#### Data in this exercise:

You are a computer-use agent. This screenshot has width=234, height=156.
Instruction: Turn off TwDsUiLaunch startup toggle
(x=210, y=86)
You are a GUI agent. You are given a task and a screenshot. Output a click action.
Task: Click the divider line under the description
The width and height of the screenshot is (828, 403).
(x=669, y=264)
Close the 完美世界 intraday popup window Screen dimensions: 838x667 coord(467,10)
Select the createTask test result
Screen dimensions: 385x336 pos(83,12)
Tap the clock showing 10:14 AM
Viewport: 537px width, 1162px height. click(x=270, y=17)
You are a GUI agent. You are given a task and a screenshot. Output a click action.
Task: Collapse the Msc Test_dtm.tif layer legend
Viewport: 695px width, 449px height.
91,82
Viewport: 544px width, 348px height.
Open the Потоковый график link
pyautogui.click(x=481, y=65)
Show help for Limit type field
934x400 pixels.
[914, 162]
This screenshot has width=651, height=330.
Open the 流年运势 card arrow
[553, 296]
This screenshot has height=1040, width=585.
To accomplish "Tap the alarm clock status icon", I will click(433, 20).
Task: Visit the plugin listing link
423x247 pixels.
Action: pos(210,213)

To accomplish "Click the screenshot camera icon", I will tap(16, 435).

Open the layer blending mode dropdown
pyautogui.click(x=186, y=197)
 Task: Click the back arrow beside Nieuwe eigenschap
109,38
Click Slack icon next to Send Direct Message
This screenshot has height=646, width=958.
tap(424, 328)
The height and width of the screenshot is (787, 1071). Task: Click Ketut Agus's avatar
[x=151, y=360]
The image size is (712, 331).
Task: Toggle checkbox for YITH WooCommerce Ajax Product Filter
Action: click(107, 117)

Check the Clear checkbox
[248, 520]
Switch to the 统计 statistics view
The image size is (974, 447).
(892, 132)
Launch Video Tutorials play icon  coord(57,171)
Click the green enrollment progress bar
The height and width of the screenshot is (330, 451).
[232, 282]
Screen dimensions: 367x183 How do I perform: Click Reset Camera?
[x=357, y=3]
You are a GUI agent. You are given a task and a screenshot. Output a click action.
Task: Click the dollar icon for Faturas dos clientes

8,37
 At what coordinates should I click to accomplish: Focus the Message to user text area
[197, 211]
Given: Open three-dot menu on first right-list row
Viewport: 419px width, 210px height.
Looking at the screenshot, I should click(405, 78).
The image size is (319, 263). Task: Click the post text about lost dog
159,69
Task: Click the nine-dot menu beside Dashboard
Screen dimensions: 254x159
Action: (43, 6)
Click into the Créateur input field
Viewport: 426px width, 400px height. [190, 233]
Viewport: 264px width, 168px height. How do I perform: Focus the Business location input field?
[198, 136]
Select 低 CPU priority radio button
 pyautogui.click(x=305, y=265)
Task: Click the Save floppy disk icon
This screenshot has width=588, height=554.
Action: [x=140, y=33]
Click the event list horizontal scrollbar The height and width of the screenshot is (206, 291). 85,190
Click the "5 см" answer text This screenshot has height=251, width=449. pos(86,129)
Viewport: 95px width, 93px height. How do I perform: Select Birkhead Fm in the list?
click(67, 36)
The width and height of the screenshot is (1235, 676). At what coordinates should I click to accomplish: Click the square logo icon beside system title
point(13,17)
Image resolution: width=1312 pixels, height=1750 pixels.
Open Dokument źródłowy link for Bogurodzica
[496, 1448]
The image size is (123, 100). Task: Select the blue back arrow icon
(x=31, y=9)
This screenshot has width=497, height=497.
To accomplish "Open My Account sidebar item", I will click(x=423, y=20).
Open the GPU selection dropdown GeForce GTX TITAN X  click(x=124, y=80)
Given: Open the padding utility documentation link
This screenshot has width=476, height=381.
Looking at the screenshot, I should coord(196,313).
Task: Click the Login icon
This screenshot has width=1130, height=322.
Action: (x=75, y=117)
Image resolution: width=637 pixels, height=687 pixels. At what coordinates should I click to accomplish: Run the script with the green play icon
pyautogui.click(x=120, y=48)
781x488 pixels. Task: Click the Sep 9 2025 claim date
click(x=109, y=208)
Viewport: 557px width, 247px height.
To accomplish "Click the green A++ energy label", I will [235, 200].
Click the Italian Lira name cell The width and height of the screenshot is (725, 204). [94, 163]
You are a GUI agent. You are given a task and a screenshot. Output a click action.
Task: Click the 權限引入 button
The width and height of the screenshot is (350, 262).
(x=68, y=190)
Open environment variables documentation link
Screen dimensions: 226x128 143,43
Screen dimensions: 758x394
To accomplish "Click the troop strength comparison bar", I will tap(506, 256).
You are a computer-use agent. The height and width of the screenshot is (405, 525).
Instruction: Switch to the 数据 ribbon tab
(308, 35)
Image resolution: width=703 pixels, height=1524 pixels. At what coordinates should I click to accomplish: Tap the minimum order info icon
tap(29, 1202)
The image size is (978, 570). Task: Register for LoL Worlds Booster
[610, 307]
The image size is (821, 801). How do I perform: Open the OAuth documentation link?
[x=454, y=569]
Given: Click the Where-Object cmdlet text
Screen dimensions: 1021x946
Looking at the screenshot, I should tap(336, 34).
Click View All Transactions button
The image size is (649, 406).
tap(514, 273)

#### Work order:
The answer must be every line from the entries above that holds the string "computer".

#### Task output:
You are a computer-use agent. This screenshot has width=234, height=156.
You are a computer-use agent. The height and width of the screenshot is (405, 525).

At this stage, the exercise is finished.